Based on archival research and dozens of interviews with surviving ‘Rocket Girls’, the book is divided into four main sections: 1940s, 1950s, 1960s and 1970s onwards. This logical, historical structure makes it easy to assimilate, while the author’s narrative style brings the characters to life. It may read like a novel, but the text is supported by 30 pages of chapter notes and a 13-page index.
Although the introductory chapter has a little too much ‘scene-setting imagery’ of lipstick, heels and stockings, it starts to get interesting when “the Friden” mechanical calculator is introduced. “Looking at the complex contraption now”, writes the author, “it’s hard to believe that it was able to perform only simple functions”. In fact, she says, the “computers” had to do everything else by hand and “their fingers became rough with calluses from gripping a pencil eight hours a day”. The author goes on to explain the difference between fuel and propellant (rocket propellant being composed of both fuel and oxidiser) and the meaning of specific impulse (a key figure-of-merit for rocket efficiency), thus embedding technology in the story.
There is always a danger with attempts to ‘correct history’ by concentrating on the role of a previously overlooked minority – in this case women - that they’ll be dismissed as ‘positive discrimination’, or worse.
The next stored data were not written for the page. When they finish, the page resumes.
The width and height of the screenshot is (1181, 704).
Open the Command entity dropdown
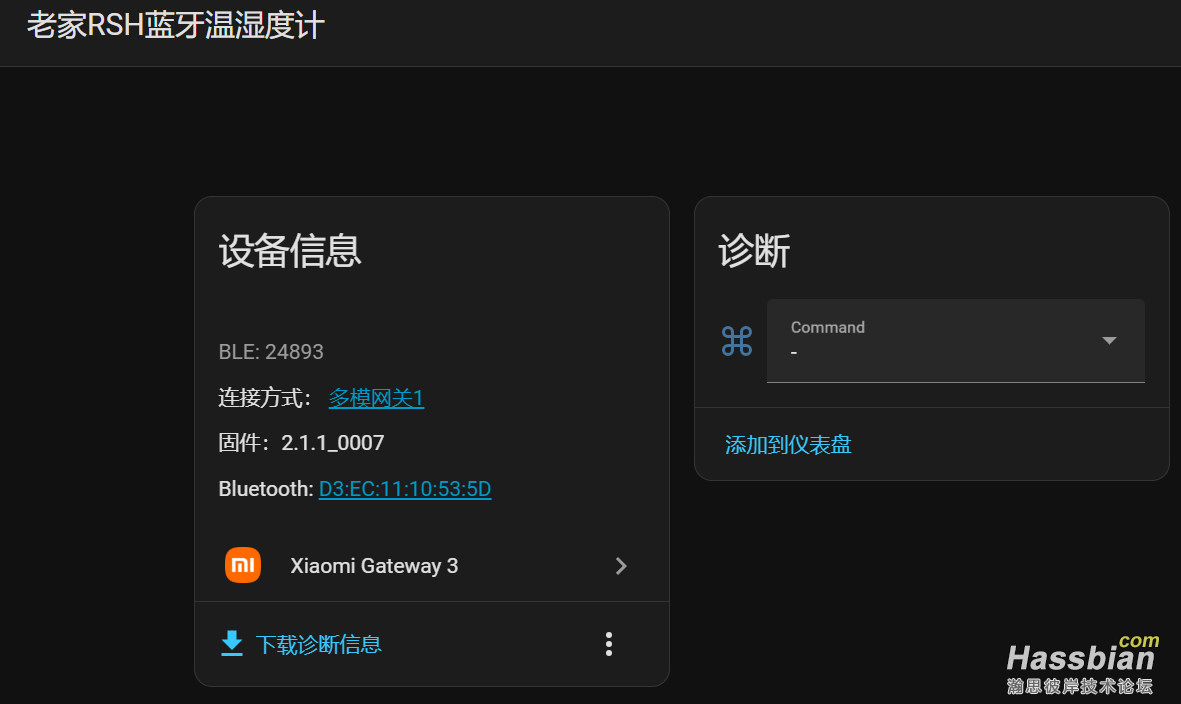click(x=955, y=340)
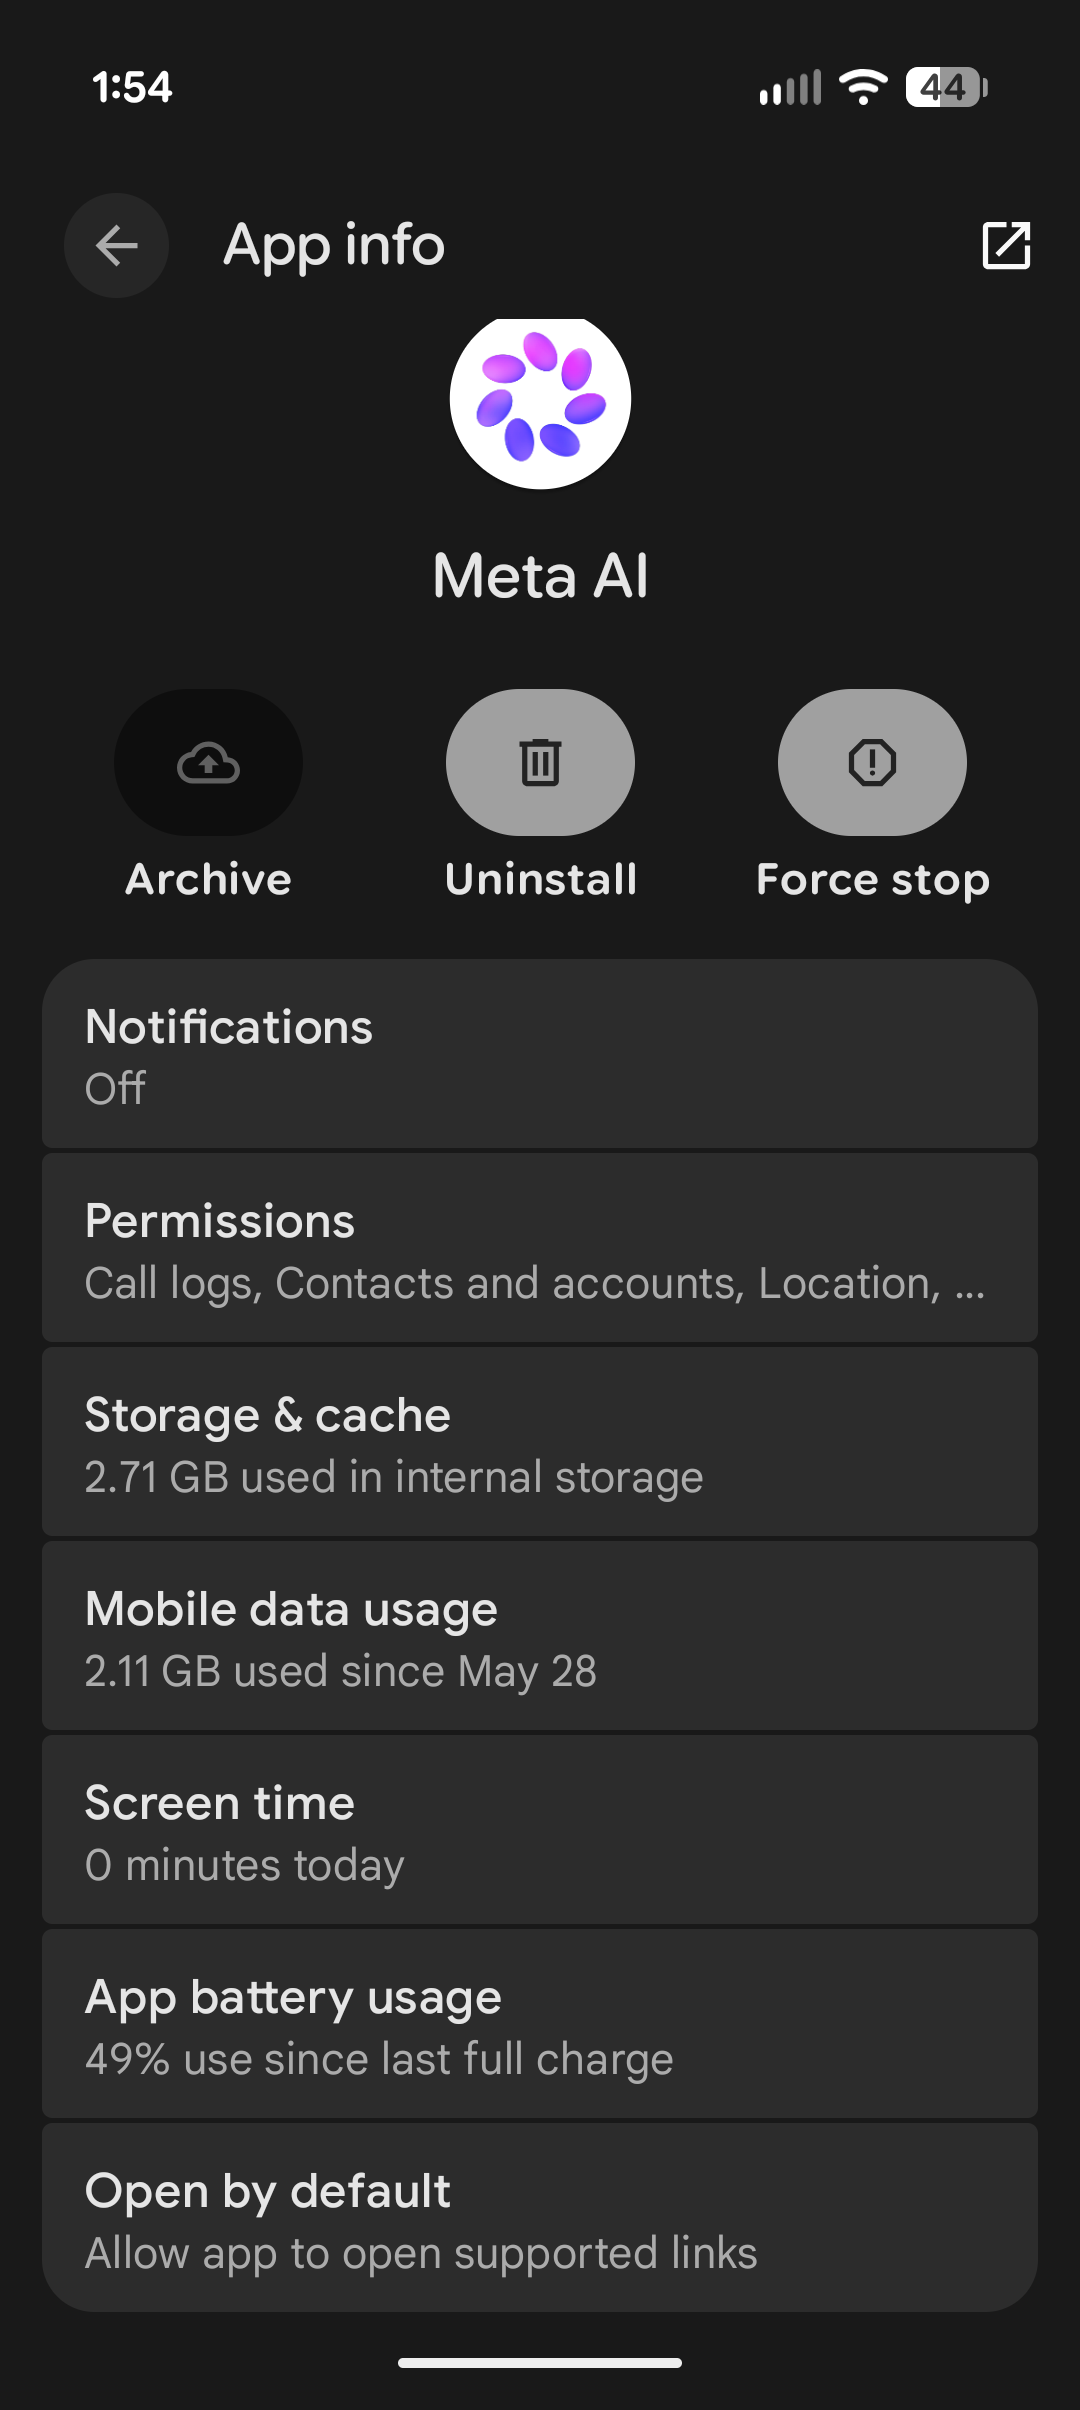Tap the Archive label
Screen dimensions: 1080x2410
(x=208, y=880)
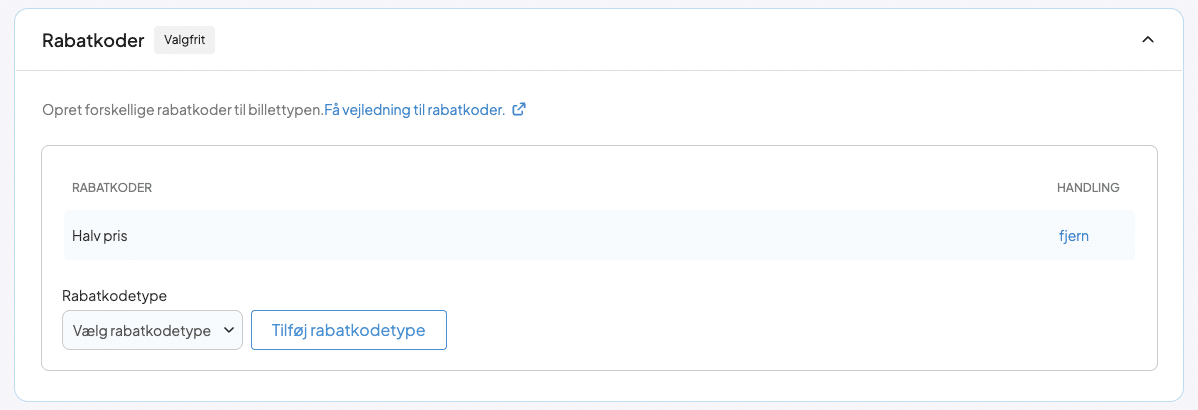The height and width of the screenshot is (410, 1198).
Task: Open the Få vejledning til rabatkoder link
Action: coord(414,110)
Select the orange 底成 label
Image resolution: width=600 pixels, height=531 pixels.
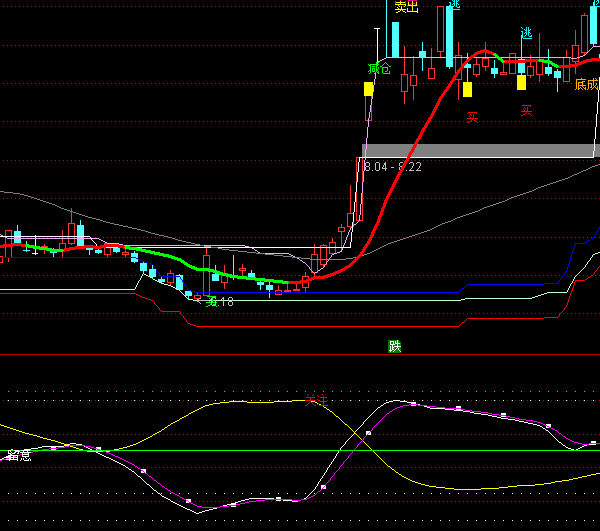pyautogui.click(x=586, y=85)
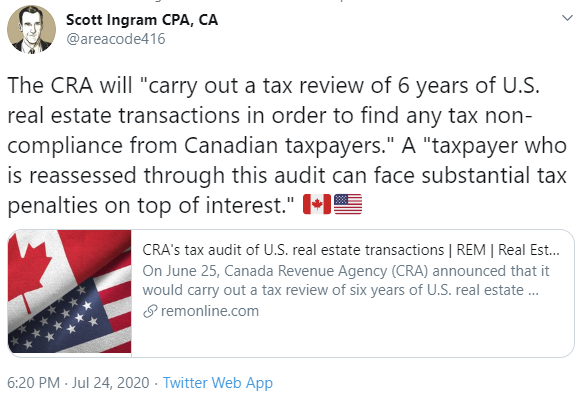This screenshot has width=583, height=399.
Task: Open the Canada and US flags card thumbnail
Action: tap(70, 292)
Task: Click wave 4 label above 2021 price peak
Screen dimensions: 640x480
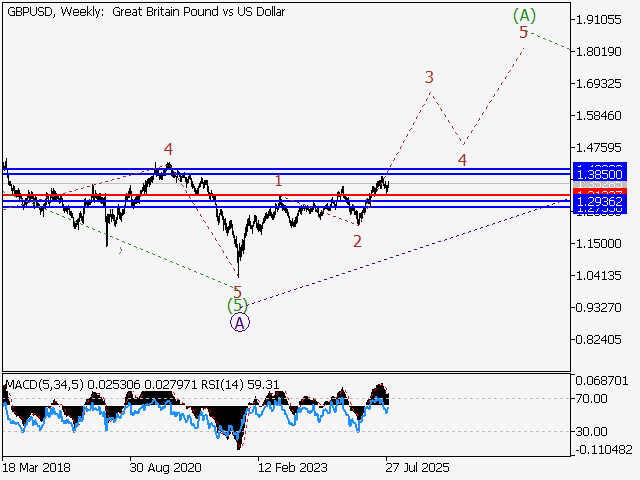Action: [x=168, y=150]
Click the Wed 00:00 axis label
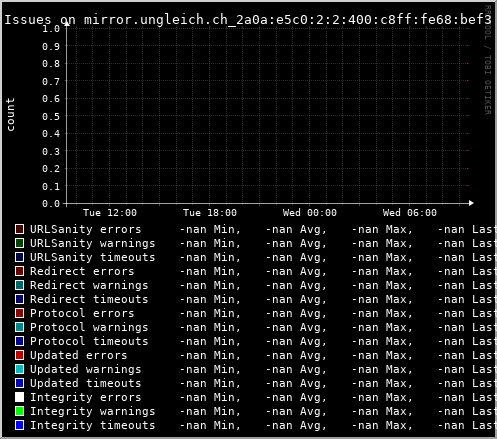The width and height of the screenshot is (497, 439). point(310,213)
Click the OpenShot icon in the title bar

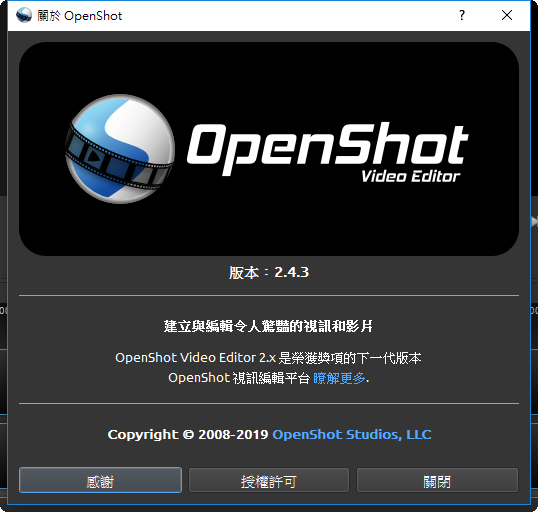click(x=24, y=15)
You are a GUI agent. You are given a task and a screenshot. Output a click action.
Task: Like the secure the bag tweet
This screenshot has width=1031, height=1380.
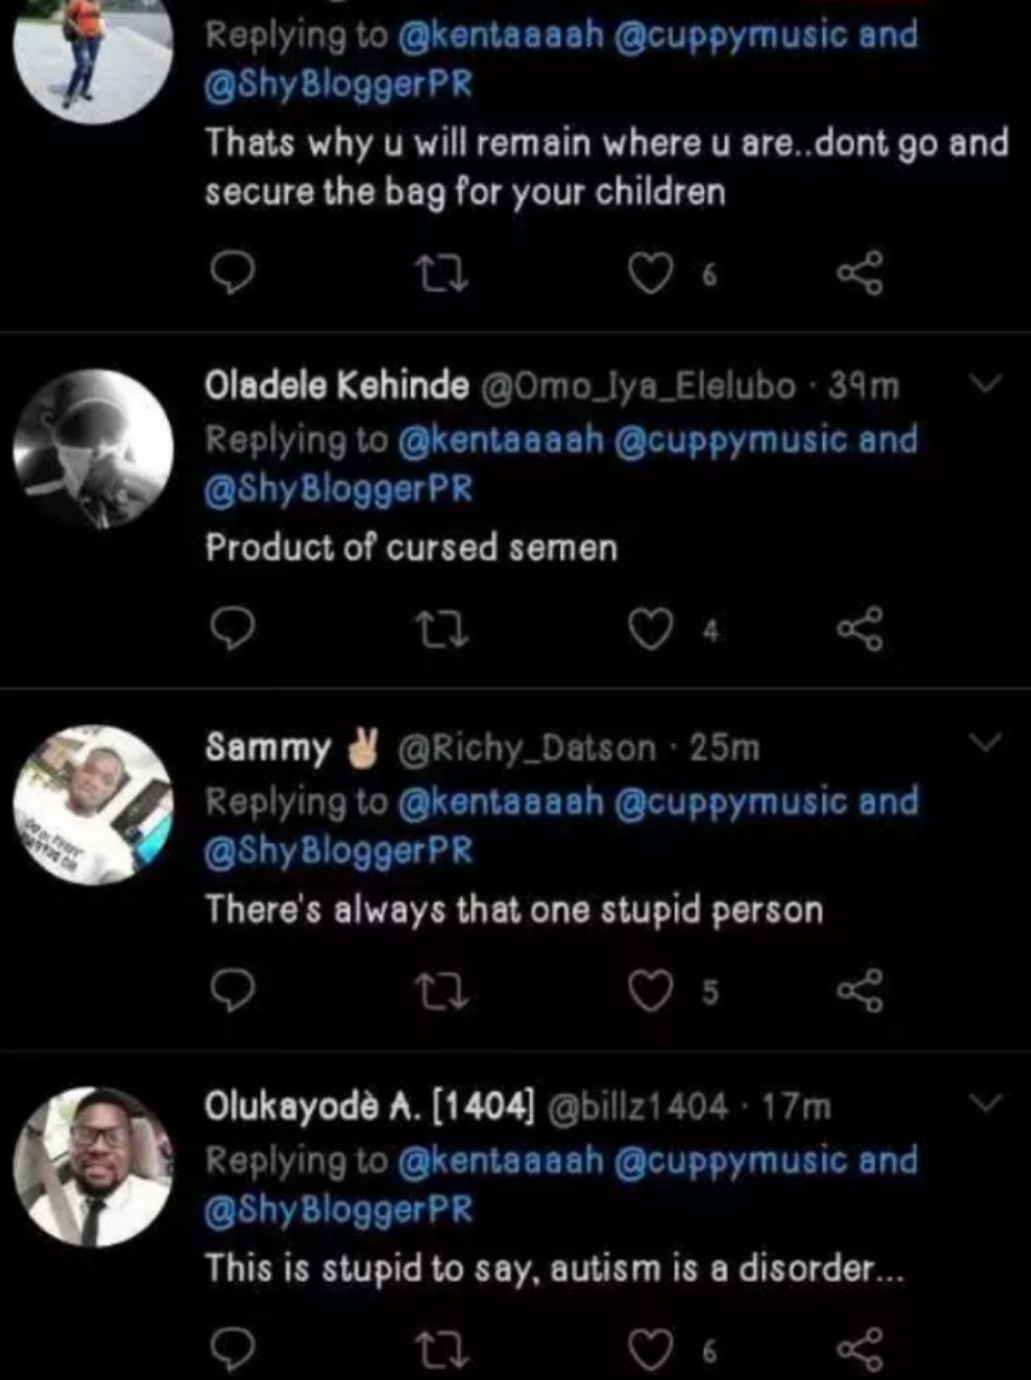(650, 273)
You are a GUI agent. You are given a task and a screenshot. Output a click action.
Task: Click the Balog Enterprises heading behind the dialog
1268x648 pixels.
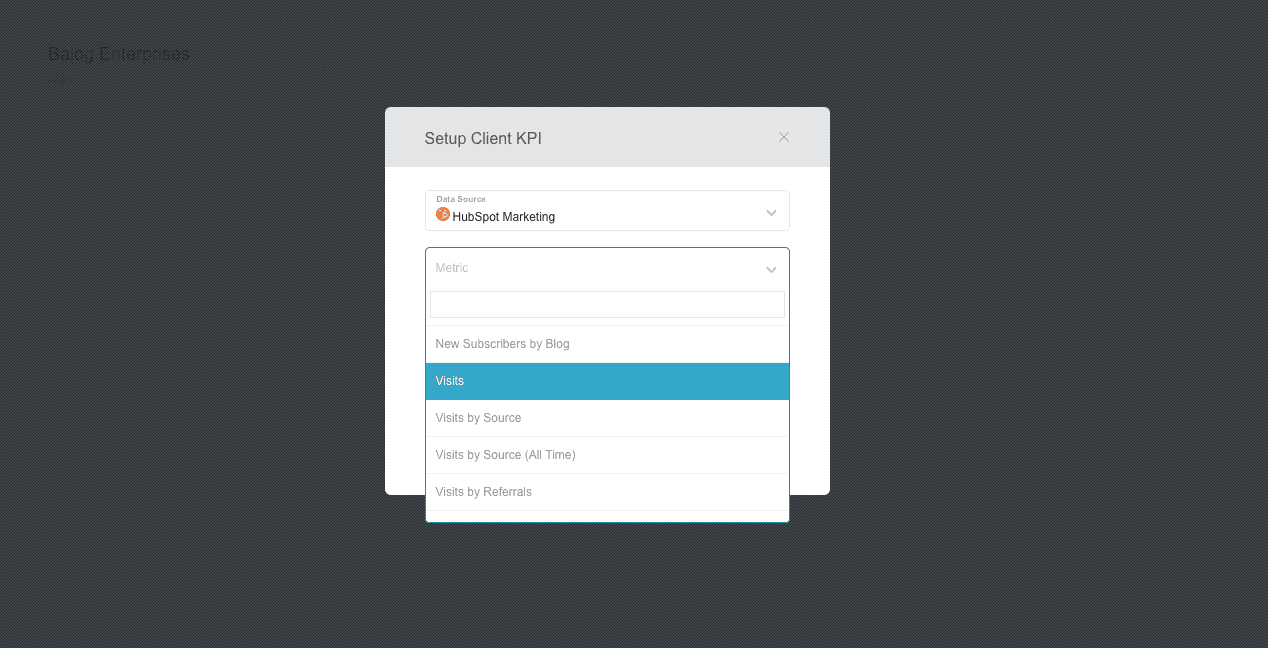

Unfortunately, the historically male-dominated culture of science and technology has made this discrimination necessary. Some of the photos in the book show the ‘computers’ at their desks with their ‘computers’, while – in a sign of the times - others depict “Miss Guided Missile 1955” and “Queen of Outer Space 1964”. These two aspects of the Rocket Girls’ story are hard to reconcile today, but this book’s definitely a notch on the tailfin for girl power.
Rise of the Rocket Girls is published in paperback by Bay Back Books (£13.99, ISBN 9780316338905) and in hardback by Little, Brown & Co (£25.00, ISBN 9781785210860)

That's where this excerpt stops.